Musically, it's not particularly interesting. The tunes are light and catchy, it moves with zip, but the music is of the kind that adds entertainment rather than depth. By far the best songs are Callaghan's jazzy
Credo-like
Blood in the Water and the courtroom
Gay or European (2.35 for the song), which together steal not only the best tunes, but the best rhymes. Both, interestingly, are about categorisation, the first about how the (would-be) lawyer sees themself, the latter the challenge posed by the person who defies categorisation - and in its ultimate revelation of its subject as both gay
and European heralds the thematic resolution of the show, in which Elle can be herself as well as a successful lawyer.
Beauty and the Beast The 1991 Disney cartoon version, which has its own musical adaptation that I am now kicking myself for not seeing when it was touring a couple of years ago. This is an old favourite, and having not watched it with nephew in the end, I felt I would see it anyway. I can't remember if I saw it originally at the cinema or when released on video, in any case I thought it was good then and I still do. Watched on video, the age of the animation shows, though I suspect it would look less old with the sharper definition of a DVD (checks YouTube, yes it does), but the visual inventiveness holds up nonetheless. It was the first animated film to be nominated for a Best Picture Oscar, and while I won't claim it should have won*** it is certainly on a level with plenty of Oscar nominees over the years.
Belle is a charming heroine, intelligent, resourceful, a book-lover, and kind, and she and the Beast's cathedral-like library are clearly a match from the start. The Beast himself is a great cinematic creation, an exaggeration of every macho cartoon hero ever, bristling with muscles, hair, and temper, who must go through a process of civilization, but crucially one he achieves for himself. Disney is traditionally good at villains, and Belle's ruthless would-be spouse Gaston is a suitably monstrous contender. With pot-shots at anti-intellectualism, gender roles, fear of the outsider, and the way a charming small community can become stifling and predatory, the witty script is engaging throughout and there's not a dud song in the piece.

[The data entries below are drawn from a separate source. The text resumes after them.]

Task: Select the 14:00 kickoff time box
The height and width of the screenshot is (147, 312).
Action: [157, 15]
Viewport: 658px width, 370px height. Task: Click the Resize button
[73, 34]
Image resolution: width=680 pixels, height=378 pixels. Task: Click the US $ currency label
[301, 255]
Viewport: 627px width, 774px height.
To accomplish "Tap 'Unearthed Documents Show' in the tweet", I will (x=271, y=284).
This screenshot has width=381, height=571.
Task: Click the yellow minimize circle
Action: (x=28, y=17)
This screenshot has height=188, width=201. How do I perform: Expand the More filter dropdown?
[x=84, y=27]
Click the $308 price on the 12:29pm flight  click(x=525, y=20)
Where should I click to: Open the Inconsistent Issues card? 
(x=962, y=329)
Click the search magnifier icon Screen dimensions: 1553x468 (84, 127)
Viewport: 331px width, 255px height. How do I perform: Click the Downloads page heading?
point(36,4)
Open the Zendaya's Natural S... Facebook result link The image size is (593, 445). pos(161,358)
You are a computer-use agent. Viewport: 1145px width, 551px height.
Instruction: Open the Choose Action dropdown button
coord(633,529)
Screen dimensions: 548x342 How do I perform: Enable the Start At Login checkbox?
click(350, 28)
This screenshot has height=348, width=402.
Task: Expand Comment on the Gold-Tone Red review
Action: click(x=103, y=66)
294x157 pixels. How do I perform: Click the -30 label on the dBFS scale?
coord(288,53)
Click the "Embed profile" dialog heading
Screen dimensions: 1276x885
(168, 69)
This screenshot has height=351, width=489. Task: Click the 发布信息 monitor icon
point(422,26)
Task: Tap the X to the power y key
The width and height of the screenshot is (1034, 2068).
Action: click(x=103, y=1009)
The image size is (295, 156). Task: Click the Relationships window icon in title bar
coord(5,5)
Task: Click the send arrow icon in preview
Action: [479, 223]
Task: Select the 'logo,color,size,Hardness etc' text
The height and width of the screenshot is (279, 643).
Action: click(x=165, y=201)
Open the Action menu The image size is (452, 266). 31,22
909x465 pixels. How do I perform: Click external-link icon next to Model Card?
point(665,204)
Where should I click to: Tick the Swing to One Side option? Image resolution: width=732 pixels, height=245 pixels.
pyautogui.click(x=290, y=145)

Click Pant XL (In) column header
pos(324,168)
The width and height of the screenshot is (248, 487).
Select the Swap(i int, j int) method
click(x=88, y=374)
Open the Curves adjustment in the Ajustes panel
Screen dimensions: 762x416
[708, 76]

It has become a cliché to deride the fairy tale prince the Beast turns into compared to his furry start, and it's true that the prince could never live up to him, but he's not bad, just conventional, and that was never going to win over viewers. I suspect that part might work better in the stage version, if played by a sufficiently handsome real human being.
*I have worked out why I for the past couple of years I have been reading for pleasure much less in than I used to: because I find it difficult to read when my eyes hurt. This came to me yesterday as I realised that I had read more in the last month than I have recently, and yet somehow I didn't want to read yesterday. And then I put 2 and 2 together...
**There are a couple of important minor ones as well, in the change in the finale proposal from being made by Emmett to its coming from Elle, and Brooke Wyndham's accidental public revelation of her alibi (is this also necessitated by the greater class focus of the show, given that Brooke is to some extent a snake oil salesman, whose products make her rich, but can't deliver their promise, even for her.)
***
The Silence of the Lambs did. I can't remember if I've seen it and forgotten, in only clips.
****
Tale as Old as Time may give the ballroom scene, but
Gaston is surely the best character song.